Our review covering E3 ligase ligands for PROTACs is now published in SLAS Discovery

  • SLAS Discovery journal cover
  • Figure 1. Graphical representation of the degradation mechanism of proteolysis-targeting chimeras (PROTACs).
  • Figure 2. Von Hippel–Lindau (VHL)-based and cereblon (CRBN)-based small-molecule proteolysis-targeting chimeras (PROTACs).
  • Figure 3. Representative structures and biological data of recently disclosed patents
  • Figure 4. Inhibitor of apoptosis protein (IAP)-based and mouse double minute 2 homolog (MDM2)-based proteolysis-targeting chimeras (PROTACs), and von Hippel–Lindau (VHL)-based and cereblon (CRBN)-based homo-PROTACs.
  • Figure 5. Proteolysis-targeting chimeras (PROTACs) using nonconventional E3 ligase ligands.
  • Figure 6. Noncovalent and covalent fragment-based approaches for hit finding and ligand development for E3 ligases.
  • Table 1. List of E3 ligases of potential use for PROTACs

Congratulations to Tasuku on this article. We hope people will find this review useful!

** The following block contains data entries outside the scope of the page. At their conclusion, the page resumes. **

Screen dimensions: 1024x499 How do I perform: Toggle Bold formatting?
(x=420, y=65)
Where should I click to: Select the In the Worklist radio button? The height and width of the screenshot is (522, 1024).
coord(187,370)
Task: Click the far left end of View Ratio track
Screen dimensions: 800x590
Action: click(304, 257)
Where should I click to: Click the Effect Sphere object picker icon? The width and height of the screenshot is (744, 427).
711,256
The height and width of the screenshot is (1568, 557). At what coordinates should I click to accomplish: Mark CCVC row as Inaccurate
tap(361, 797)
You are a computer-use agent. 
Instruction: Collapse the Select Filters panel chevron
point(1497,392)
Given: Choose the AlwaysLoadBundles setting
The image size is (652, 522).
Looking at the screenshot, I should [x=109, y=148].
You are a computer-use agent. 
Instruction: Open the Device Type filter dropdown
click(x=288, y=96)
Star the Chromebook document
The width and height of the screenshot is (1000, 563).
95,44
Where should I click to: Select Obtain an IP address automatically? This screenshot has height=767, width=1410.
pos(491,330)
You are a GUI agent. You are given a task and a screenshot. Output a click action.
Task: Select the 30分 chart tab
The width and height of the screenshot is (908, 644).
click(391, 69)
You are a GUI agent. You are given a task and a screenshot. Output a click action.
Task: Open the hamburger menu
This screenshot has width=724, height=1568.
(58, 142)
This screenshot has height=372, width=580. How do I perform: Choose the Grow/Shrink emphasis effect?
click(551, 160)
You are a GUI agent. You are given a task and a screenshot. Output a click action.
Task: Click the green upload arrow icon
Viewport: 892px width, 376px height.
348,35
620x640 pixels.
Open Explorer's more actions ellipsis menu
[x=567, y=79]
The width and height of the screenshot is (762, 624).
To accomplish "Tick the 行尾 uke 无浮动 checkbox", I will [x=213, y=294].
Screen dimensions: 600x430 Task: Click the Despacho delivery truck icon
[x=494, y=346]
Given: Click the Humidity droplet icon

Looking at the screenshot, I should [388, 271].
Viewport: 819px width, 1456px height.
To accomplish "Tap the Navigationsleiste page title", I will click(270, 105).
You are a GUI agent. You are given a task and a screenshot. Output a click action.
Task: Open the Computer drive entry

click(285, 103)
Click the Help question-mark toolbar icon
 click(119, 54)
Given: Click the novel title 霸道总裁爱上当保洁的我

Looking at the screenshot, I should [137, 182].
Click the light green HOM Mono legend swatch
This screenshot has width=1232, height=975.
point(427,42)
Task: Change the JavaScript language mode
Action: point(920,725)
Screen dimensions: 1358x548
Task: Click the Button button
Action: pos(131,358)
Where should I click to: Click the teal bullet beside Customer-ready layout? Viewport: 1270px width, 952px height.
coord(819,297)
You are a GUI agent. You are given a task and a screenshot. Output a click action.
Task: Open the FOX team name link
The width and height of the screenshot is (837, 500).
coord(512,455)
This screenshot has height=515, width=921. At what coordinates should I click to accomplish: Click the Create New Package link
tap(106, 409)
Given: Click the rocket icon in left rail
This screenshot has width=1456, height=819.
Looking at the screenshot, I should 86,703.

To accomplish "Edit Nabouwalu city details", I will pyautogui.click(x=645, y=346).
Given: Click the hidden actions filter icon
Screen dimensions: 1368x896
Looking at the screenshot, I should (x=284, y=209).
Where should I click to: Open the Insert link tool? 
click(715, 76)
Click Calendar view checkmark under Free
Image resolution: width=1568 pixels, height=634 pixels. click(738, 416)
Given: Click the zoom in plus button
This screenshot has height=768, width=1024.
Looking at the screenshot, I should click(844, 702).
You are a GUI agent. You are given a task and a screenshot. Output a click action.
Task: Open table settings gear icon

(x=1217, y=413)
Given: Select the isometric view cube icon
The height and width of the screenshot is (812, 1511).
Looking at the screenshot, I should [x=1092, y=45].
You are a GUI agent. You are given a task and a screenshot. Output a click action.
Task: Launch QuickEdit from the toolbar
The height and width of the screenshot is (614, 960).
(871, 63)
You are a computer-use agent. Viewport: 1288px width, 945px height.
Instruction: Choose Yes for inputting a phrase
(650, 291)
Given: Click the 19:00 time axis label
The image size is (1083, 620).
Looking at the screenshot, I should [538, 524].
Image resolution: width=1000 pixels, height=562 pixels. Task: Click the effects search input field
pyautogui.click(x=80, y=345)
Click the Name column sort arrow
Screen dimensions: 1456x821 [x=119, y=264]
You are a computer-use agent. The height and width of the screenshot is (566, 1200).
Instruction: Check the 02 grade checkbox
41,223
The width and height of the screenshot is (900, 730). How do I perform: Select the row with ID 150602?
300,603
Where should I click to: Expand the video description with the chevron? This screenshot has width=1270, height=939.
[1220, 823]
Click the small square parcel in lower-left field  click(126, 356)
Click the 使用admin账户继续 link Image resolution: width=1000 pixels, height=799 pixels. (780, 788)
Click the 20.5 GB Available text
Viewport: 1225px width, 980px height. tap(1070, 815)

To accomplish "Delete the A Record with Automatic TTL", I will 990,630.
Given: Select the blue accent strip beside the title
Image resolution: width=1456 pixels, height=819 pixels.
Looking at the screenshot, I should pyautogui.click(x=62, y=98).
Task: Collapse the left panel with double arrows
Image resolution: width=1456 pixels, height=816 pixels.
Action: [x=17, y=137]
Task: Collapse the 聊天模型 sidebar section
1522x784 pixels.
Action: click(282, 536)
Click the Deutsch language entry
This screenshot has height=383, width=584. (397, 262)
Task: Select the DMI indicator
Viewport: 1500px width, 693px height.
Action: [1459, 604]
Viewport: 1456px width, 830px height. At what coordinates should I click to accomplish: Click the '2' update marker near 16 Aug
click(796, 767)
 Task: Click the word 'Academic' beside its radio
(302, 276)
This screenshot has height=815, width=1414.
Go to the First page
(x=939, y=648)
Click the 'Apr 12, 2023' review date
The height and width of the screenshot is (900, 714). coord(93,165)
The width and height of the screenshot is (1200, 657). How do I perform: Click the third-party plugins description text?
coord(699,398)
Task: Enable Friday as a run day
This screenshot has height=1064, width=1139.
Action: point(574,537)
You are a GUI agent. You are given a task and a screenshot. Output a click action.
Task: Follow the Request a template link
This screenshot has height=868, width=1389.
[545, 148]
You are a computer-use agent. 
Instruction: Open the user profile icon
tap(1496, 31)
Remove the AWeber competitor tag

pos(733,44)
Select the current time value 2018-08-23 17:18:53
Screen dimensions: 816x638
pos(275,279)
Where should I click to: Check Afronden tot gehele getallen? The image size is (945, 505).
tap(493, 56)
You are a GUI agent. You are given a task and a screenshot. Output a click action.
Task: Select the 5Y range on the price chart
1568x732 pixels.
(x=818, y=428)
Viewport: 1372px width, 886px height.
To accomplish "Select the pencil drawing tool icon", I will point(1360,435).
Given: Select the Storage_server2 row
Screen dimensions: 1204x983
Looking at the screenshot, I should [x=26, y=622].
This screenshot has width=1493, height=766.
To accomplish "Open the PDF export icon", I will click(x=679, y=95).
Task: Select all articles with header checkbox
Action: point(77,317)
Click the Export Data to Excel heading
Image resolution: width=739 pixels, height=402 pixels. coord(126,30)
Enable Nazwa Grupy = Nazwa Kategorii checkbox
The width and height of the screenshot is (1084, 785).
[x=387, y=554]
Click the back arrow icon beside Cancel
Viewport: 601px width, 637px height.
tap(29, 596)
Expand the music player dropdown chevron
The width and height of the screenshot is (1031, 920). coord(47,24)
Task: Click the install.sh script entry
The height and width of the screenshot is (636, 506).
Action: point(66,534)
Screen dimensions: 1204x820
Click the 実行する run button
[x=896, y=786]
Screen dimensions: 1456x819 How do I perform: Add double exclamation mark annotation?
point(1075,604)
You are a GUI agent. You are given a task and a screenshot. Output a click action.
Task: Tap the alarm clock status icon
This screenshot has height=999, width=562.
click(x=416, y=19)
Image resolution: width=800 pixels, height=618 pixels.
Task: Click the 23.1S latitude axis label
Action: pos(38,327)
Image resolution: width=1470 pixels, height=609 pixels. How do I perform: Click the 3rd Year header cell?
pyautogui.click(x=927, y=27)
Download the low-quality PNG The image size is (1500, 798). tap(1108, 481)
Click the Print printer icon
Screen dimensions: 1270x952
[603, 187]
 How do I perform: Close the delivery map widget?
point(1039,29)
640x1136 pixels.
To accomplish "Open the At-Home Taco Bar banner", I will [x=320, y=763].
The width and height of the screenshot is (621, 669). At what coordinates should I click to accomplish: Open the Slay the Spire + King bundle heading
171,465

Read the Open Access full article here.

Authors: Tasuku Ishida and Alessio Ciulli*

Title: E3 Ligase Ligands for PROTACs: How They Were Found and How to Discover New Ones


Bifunctional degrader molecules, also called proteolysis-targeting chimeras (PROTACs), are a new modality of chemical tools and potential therapeutics to understand and treat human disease. A required PROTAC component is a ligand binding to an E3 ubiquitin ligase, which is then joined to another ligand binding to a protein to be degraded via the ubiquitin–proteasome system. The advent of nonpeptidic small-molecule E3 ligase ligands, notably for von Hippel–Lindau (VHL) and cereblon (CRBN), revolutionized the field and ushered in the design of drug-like PROTACs with potent and selective degradation activity. A first wave of PROTAC drugs are now undergoing clinical development in cancer, and the field is seeking to extend the repertoire of chemistries that allow hijacking new E3 ligases to improve the scope of targeted protein degradation.  Here, we briefly review how traditional E3 ligase ligands were discovered, and then outline approaches and ligands that have been recently used to discover new E3 ligases for PROTACs. We will then take an outlook at current and future strategies undertaken that invoke either target-based screening or phenotypic-based approaches, including the use of DNA-encoded libraries (DELs), display technologies and cyclic peptides, smaller molecular glue degraders, and covalent warhead ligands. These approaches are ripe for expanding the chemical space of PROTACs and usher in the advent of other emerging bifunctional modalities of proximity-based pharmacology.